La nuova legge prevede che in futuro ogni franco di tassazione perso in seguito alla riforma fiscale a livello di Confederazione, Cantoni e Comuni venga "compensato" con un franco di finanziamento all'AVS. Il Primo pilastro beneficerà in questo modo di 2,1 miliardi di franchi.

I Giovani Verdi Liberali hanno inoltre istituito un comitato indipendente, aperto sia ai giovani sia ai più anziani. Essi si dicono pronti a lavorare più a lungo e a contribuire ad almeno una parte della soluzione, ma richiedono aggiustamenti strutturali.

Con la legge avvallata dal Parlamento, i problemi della previdenza vecchiaia non sarebbero risolti, bensì rinviati solo di qualche anno, indicano da parte loro i Giovani UDC in un comunicato.

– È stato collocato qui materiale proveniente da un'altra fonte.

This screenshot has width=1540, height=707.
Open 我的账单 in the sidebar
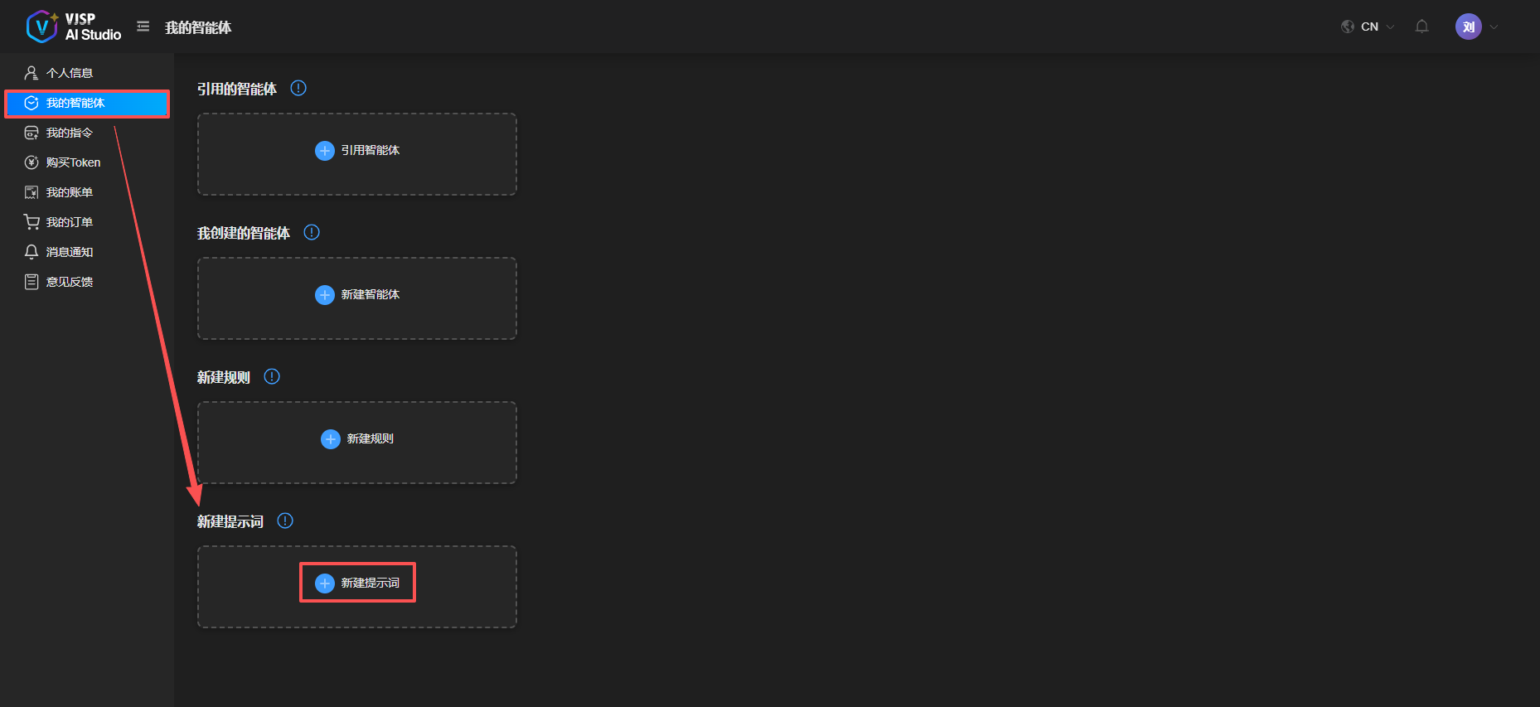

Più una vera riforma viene rimandata, maggiore sarà il carico da sopportare per le nuove generazioni, scrivono nella nota, giustificando così la loro adesione al referendum.

Domani mattina anche i Verdi discuteranno la questione, valutando se prendere parte a un'alleanza per una politica fiscale sociale ed ecologica in merito al referendum. Gli oppositori alla legge avranno tempo fino al 17 gennaio per raccogliere le necessarie 50'000 firme.

I Giovani Verdi hanno già annunciato, dopo l'approvazione del progetto da parte del Consiglio nazionale ma ancor prima del dibattito sul tema agli Stati, di voler lanciare un referendum. Anche la Gioventù socialista e le Donne socialiste hanno manifestato la loro contrarietà al testo.

Nel frattempo, il Consiglio federale ha stabilito oggi che, in caso di votazione, il popolo sarà chiamato alle urne il 19 maggio 2019. La legge dovrebbe entrare in vigore il 1° gennaio 2020. Il governo aveva vagliato altre date, ad esempio quella del 10 febbraio, ma, indica in una nota, "le vigenti disposizioni legali e considerazioni di natura politico-democratica" non permettono tale anticipazione.